# SELECTED EXTRACT:
** begin **
This is therefore a "properly" improper integral, whose value is given by

$\int_0^\infty\frac{\sin(x)}{x}\,dx=\lim_{b\rightarrow\infty}\int_0^b\frac{\sin(x)}{x}\,dx=\frac{\pi}{2}.$

[edit] Singularities

One can speak of the singularities of an improper integral, meaning those points of the extended real number line at which limits are used.

Such an integral is often written symbolically just like a standard definite integral, perhaps with infinity as a limit of integration. But that conceals the limiting process. By using the more advanced Lebesgue integral, rather than the Riemann integral, one can in some cases bypass this requirement, but if one simply wants to evaluate the limit to a definite answer, that technical fix may not necessarily help. It is more or less essential in the theoretical treatment for the Fourier transform, with pervasive use of integrals over the whole real line.

[edit] Infinite bounds of integration

The most basic of improper integrals are integrals with an unbounded interval of integration such as:

$\int_0^\infty {dx \over x^2+1}.$

As stated above, this need not be defined as an improper integral, since it can be construed as a Lebesgue integral instead. Nonetheless, for purposes of actually computing this integral, it is more convenient to treat it as an improper integral, i.e., to evaluate it when the upper bound of integration is finite and then take the limit as that bound approaches ∞. The antiderivative of the function being integrated is arctan x. The integral is

$\lim_{b\rightarrow\infty}\int_0^b\frac{dx}{1+x^2}=\lim_{b\rightarrow\infty}\arctan b-\arctan 0=\pi/2-0=\pi/2.$

The improper integral converges if and only if the limit converges. Here is an example of an integral which does not converge:

$\int_1^\infty {dx \over x} = \lim_{b\rightarrow\infty}\int_1^b\frac{dx}{x}=\lim_{b\rightarrow\infty}\ln b=\infty$

Sometimes both bounds will be infinite. In such a case it can be broken up into the sum of two improper integrals, one on each half:

$\int_{-\infty}^{+\infty} f(x) \,dx = \int_{-\infty}^a f(x) \,dx + \int_a^{+\infty} f(x) \,dx$

where a is an arbitrary finite number.
** end **
# RECORD EXTRACTS:
** begin **
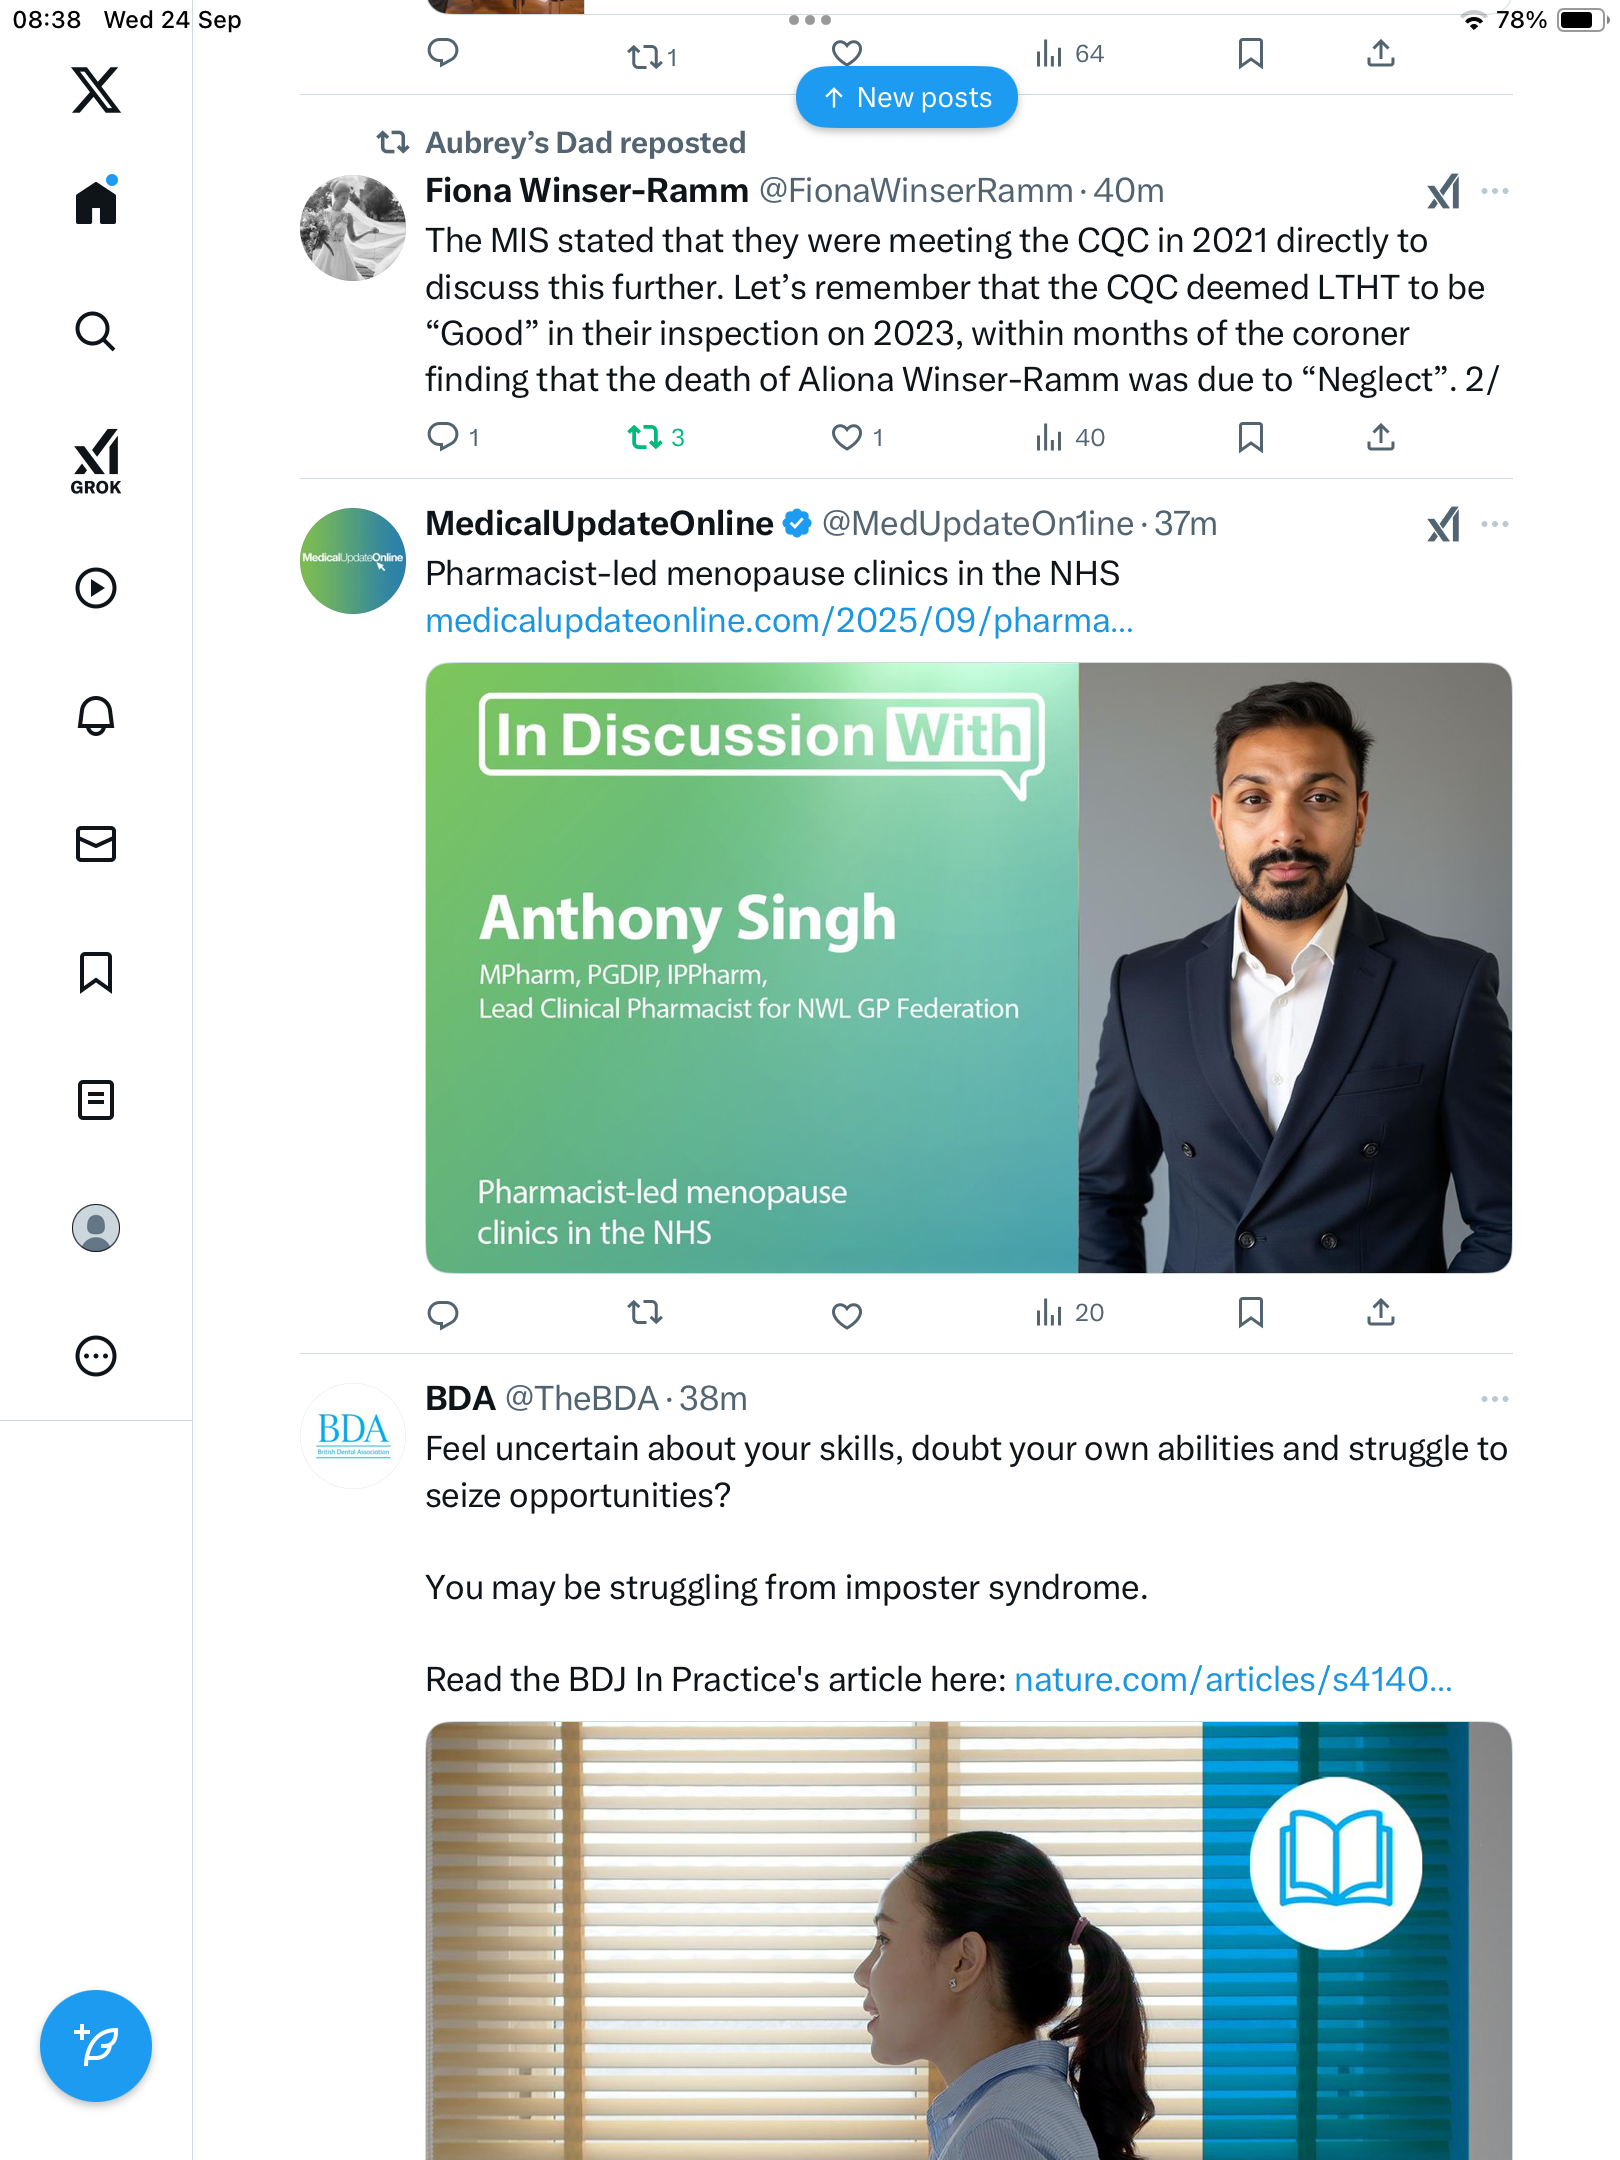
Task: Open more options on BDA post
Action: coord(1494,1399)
** end **
** begin **
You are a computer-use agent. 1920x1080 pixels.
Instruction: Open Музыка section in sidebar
** end **
** begin **
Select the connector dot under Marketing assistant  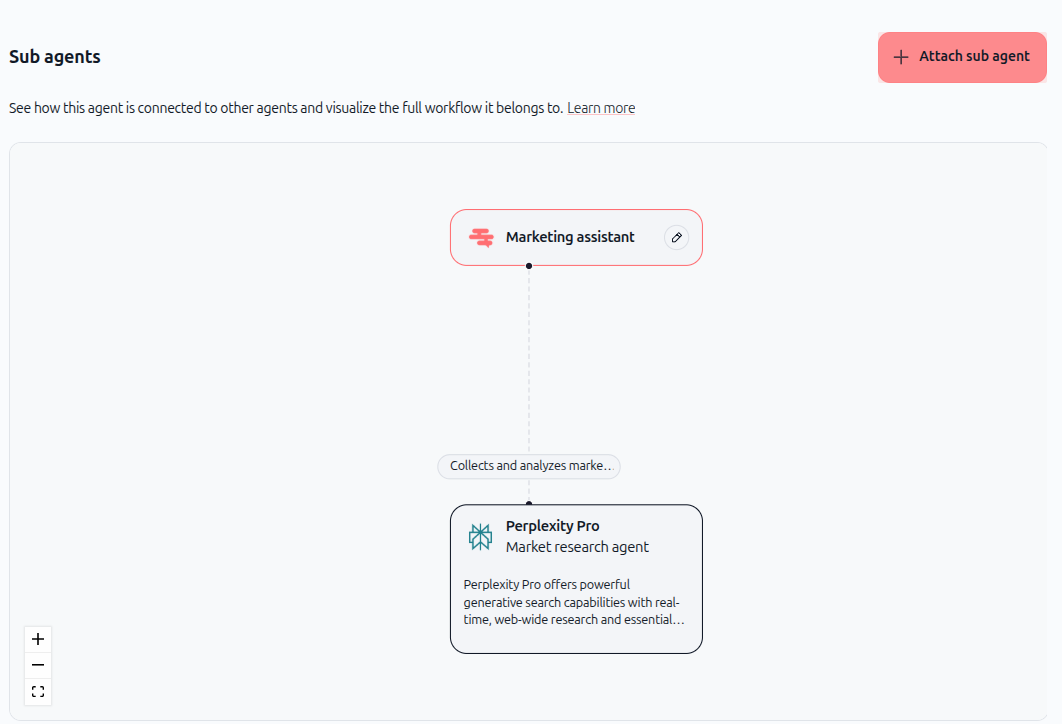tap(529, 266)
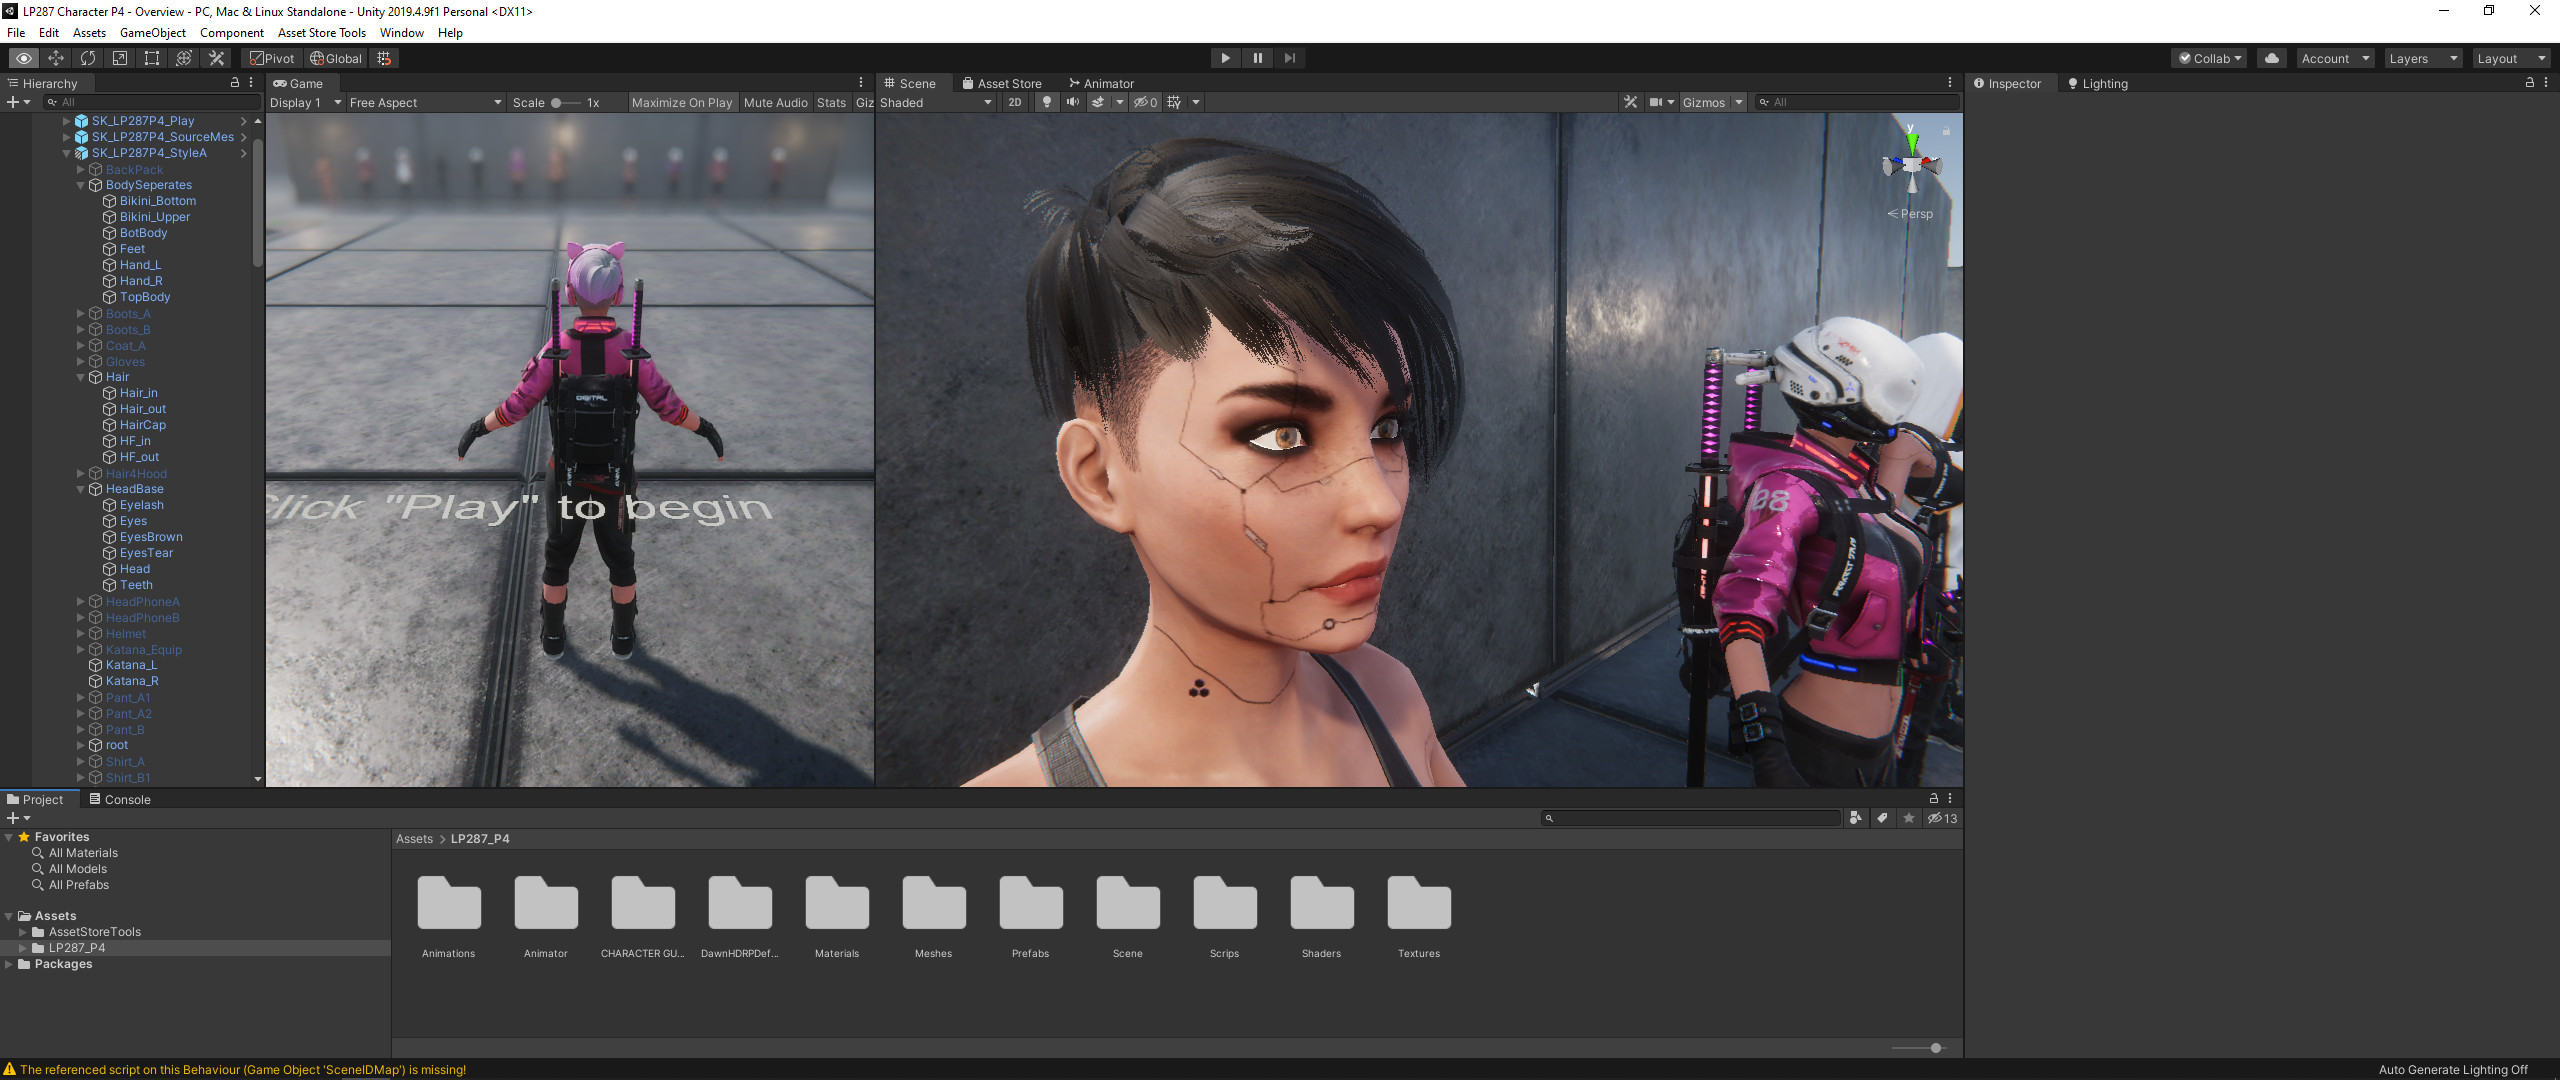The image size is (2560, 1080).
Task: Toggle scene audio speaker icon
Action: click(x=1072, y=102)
** end **
Answer from the text on improper integrals:
1. What value does it give for the integral of sin(x)/x from 0 to infinity?
2. What antiderivative does it name for 1/(x^2+1)?
3. When both bounds are infinite and the integral is split in two, what is a?

1. π/2
2. arctan x
3. An arbitrary finite number